The class action lawsuit in question was filed against the American Society for Reproductive Medicine (ASRM) as well as the Society for Assisted Reproductive Technology (SART). The suit, filed by two egg donors, alleges that the approximately $10,000 cap placed on human egg donors for each donation cycle constitutes illegal price-fixing, and that the donors were denied a true market value for their donated eggs.

The ASRM, a non-profit group composed mostly of doctors who pay to join the organization, was concerned that rising prices for donated eggs could create greater incentive for women to donate their eggs without full consideration of the consequences, or possibly even hide disqualifying health conditions in order to donate.

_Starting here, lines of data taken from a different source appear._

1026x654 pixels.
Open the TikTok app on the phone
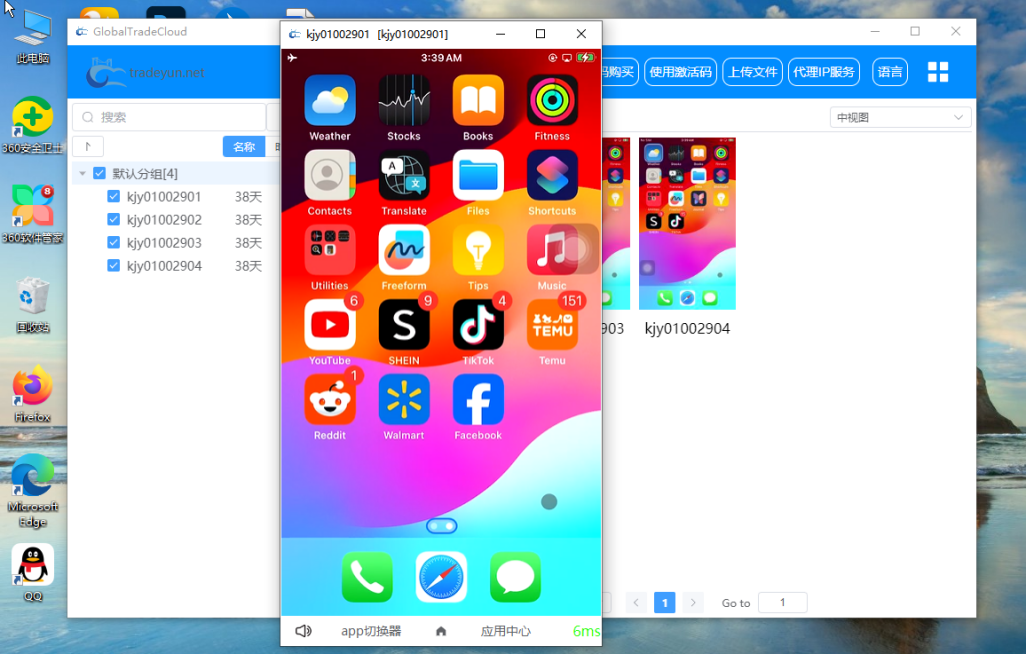click(478, 325)
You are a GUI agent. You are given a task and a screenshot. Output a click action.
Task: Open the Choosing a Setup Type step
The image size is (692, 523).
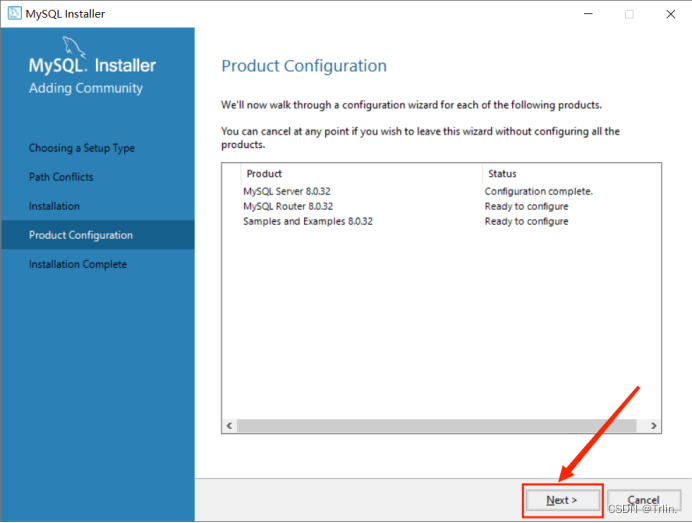pyautogui.click(x=81, y=148)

In 2000, ASRM suggested $5,000 per donation cycle as a generally accepted limit without further justification, and that payments over $10,000 are “beyond what is appropriate.”

Egg donors receive approximately half of the amount that fertility clinics charge to the recipient. The amount may vary between $5,000 and $10,000 and depends on factors like the profile match and whether the donor has successfully donated in the past.

According to the plaintiffs’ lawyer Michael McLellan, the ASRM guideline constitutes “naked, illegal price-fixing.” Duke University Law Professor Kimberly Krawiec agrees, noting that in her opinion, the guideline is a per se violation of the Sherman Act — in other words, the legality of the agreement has nothing to do with the amount of damages suffered by the plaintiffs. Professor Krawiec added that if the subject matter were anything except human eggs, “We wouldn’t be having this conversation.”

This lawsuit is different from many price-fixing suits in one fundamental way. In this case, it is hard to argue that the plaintiffs are benefitting from the price-fixing. In pure economic terms, instituting a cap is not in the best interests of the clinics.

However, the presence of the cap brings up valid questions. What is the value of a human egg and who should be allowed to set that value? On what criteria should the value be set? The values of $5,000 and $10,000 seem to be arbitrarily set by ASRM. Further, the male equivalent of sperm donation does not have a price cap and is a process that involves far less risk to the donor, compared to the invasive process of egg donation.

Another concern is pricing based on selectivity. Is it economically and morally acceptable as a society to allow mothers to shop for eggs from donors with superior qualities such as beauty and intelligence — or exclude based on race or ethnicity? Professor Krawiec dismisses these concerns, saying, “Fertile people have been screening for beauty and intelligence for years and years. It’s called dating.” Even so, some clinics do not abide by the ASRM price cap and cater to those who can and will pay a premium.

While not all clinics follow the ASRM guideline, most do — over 90 percent of U.S. clinics, according to the Wall Street Journal. The guidelines are not mandates, but adherence to the guidelines could certainly be interpreted as collusion even though the individual clinics did not directly conspire to fix the prices.

No doubt, there is a motivated market for human eggs. According to SART, in 2013, over 9,500 babies were born as a result of donated eggs.

If the price cap were ruled illegal, it remains to be seen what would happen to donor numbers and the payments that they would receive. It’s also possible that lower-income women could be priced completely out of fertility assistance. Either way, the ramifications of the ruling will ripple throughout the entire reproductive services industry, from egg donors to fertility clinics to happy new mothers.